------ GIVEN DATA

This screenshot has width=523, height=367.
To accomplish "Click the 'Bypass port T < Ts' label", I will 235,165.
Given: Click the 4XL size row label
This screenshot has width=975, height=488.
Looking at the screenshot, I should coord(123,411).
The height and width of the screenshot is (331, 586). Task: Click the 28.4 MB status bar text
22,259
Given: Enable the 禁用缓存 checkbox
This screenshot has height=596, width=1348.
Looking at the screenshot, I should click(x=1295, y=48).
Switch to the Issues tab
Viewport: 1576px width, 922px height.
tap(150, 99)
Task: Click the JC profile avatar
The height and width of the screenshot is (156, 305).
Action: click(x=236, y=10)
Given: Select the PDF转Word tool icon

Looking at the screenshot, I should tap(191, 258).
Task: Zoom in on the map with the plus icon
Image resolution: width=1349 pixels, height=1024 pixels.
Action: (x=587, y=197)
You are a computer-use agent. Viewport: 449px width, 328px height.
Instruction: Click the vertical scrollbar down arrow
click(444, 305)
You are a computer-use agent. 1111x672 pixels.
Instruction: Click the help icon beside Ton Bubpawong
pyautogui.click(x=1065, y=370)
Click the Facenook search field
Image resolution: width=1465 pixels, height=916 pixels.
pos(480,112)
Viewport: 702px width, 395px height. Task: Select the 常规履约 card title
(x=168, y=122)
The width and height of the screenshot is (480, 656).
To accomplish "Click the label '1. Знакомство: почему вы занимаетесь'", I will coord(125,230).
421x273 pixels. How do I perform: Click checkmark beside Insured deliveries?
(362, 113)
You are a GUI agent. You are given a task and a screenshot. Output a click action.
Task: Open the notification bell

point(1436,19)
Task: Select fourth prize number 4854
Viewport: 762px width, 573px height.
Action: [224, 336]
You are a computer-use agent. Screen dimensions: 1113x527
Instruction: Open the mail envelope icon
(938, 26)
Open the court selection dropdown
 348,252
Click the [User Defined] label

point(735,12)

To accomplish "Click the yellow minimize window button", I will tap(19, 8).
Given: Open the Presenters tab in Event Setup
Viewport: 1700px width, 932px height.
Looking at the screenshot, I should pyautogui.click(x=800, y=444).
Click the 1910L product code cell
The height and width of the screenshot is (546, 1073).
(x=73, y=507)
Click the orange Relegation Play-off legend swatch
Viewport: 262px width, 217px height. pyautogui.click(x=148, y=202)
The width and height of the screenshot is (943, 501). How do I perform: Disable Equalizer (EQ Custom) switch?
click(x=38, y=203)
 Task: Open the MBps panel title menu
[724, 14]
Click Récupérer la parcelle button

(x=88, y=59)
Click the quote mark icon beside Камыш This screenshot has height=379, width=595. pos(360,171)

------------

→ **EXERCISE**: Could you output all of the records above exactly as given?

→ **FINISHED EXERCISE**:
This screenshot has width=523, height=367.
To accomplish "Click the 'Bypass port T < Ts' label", I will 235,165.
Given: Click the 4XL size row label
This screenshot has width=975, height=488.
Looking at the screenshot, I should coord(123,411).
The height and width of the screenshot is (331, 586). Task: Click the 28.4 MB status bar text
22,259
Given: Enable the 禁用缓存 checkbox
This screenshot has height=596, width=1348.
Looking at the screenshot, I should click(x=1295, y=48).
Switch to the Issues tab
Viewport: 1576px width, 922px height.
tap(150, 99)
Task: Click the JC profile avatar
The height and width of the screenshot is (156, 305).
Action: click(x=236, y=10)
Given: Select the PDF转Word tool icon

Looking at the screenshot, I should tap(191, 258).
Task: Zoom in on the map with the plus icon
Image resolution: width=1349 pixels, height=1024 pixels.
Action: (x=587, y=197)
You are a computer-use agent. Viewport: 449px width, 328px height.
Instruction: Click the vertical scrollbar down arrow
click(444, 305)
You are a computer-use agent. 1111x672 pixels.
Instruction: Click the help icon beside Ton Bubpawong
pyautogui.click(x=1065, y=370)
Click the Facenook search field
Image resolution: width=1465 pixels, height=916 pixels.
pos(480,112)
Viewport: 702px width, 395px height. Task: Select the 常规履约 card title
(x=168, y=122)
The width and height of the screenshot is (480, 656).
To accomplish "Click the label '1. Знакомство: почему вы занимаетесь'", I will coord(125,230).
421x273 pixels. How do I perform: Click checkmark beside Insured deliveries?
(362, 113)
You are a GUI agent. You are given a task and a screenshot. Output a click action.
Task: Open the notification bell

point(1436,19)
Task: Select fourth prize number 4854
Viewport: 762px width, 573px height.
Action: [224, 336]
You are a computer-use agent. Screen dimensions: 1113x527
Instruction: Open the mail envelope icon
(938, 26)
Open the court selection dropdown
 348,252
Click the [User Defined] label

point(735,12)

To accomplish "Click the yellow minimize window button", I will tap(19, 8).
Given: Open the Presenters tab in Event Setup
Viewport: 1700px width, 932px height.
Looking at the screenshot, I should pyautogui.click(x=800, y=444).
Click the 1910L product code cell
The height and width of the screenshot is (546, 1073).
(x=73, y=507)
Click the orange Relegation Play-off legend swatch
Viewport: 262px width, 217px height. pyautogui.click(x=148, y=202)
The width and height of the screenshot is (943, 501). How do I perform: Disable Equalizer (EQ Custom) switch?
click(x=38, y=203)
 Task: Open the MBps panel title menu
[724, 14]
Click Récupérer la parcelle button

(x=88, y=59)
Click the quote mark icon beside Камыш This screenshot has height=379, width=595. pos(360,171)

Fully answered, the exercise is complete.